Ireland uses multi-seat STV for its parliament, and Australia uses it for its Senate. Australia uses single-member alternative voting for its House of Representatives.
Despite what Erik Raven implies, how many political parties function effectively in a voting system has nothing to do with how the executive is selected. No matter how many parties the U.S. had, under the current Constitution there would never be a coalition Presidency. The Italy/Israel/Austria examples are strawmen the anti-reformers always put for the to discredit multipartism.
I support a system where the President is directly elected with a majoritarian system. This system could either be the alternative vote (similar to the one advocated by Doctor J except you could number as many candidates as you wanted, starting with “1”), or with a second-ballot runoff. A lot of people seem to think that the runoff would be some terrible thing, and that the required threshold should be reduced from a voting majority to 40% of the vote. Runoffs, however, are not terrible things, and happen routinely in some countries, two or three weeks after the main election. Senate elections could be carried out similarly.
For U.S. House elections, I support proportional representation, with open list voting, D’Hondt’s highest-average system, and medium-sized constituencies with between 5 and 15 members. States entitled to more than 15 Representatives would be divided into two or more multi-member constituencies; states entitled to fewer than 5 could choose another system, or just use the default system.

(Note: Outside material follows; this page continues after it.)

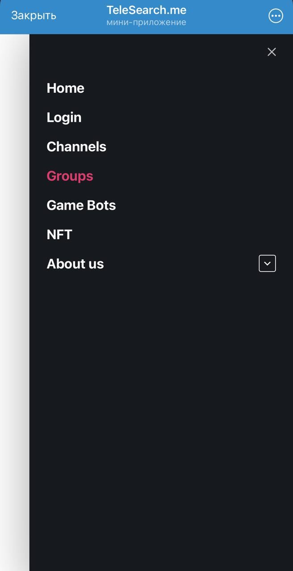Browse the Game Bots section
Screen dimensions: 293x571
81,205
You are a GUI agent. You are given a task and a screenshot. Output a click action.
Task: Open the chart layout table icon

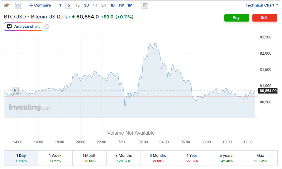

The highest-average system means, in a given constituency, a seat would go to the party that would have the highest quotient of votes-per-seat if it won that seat. So the first seat would go to the largest party, the second seat would go to one of the two largest parties, etc.
Open list voting means you vote for one (or more, but I support just one) candidate on one party list. The party’s mandate is determined by votes of all its members; party seats are filled by its candidates in descending order of votes they received as individuals.
Any similarity in the above text to an English word or phrase is purely coincidental.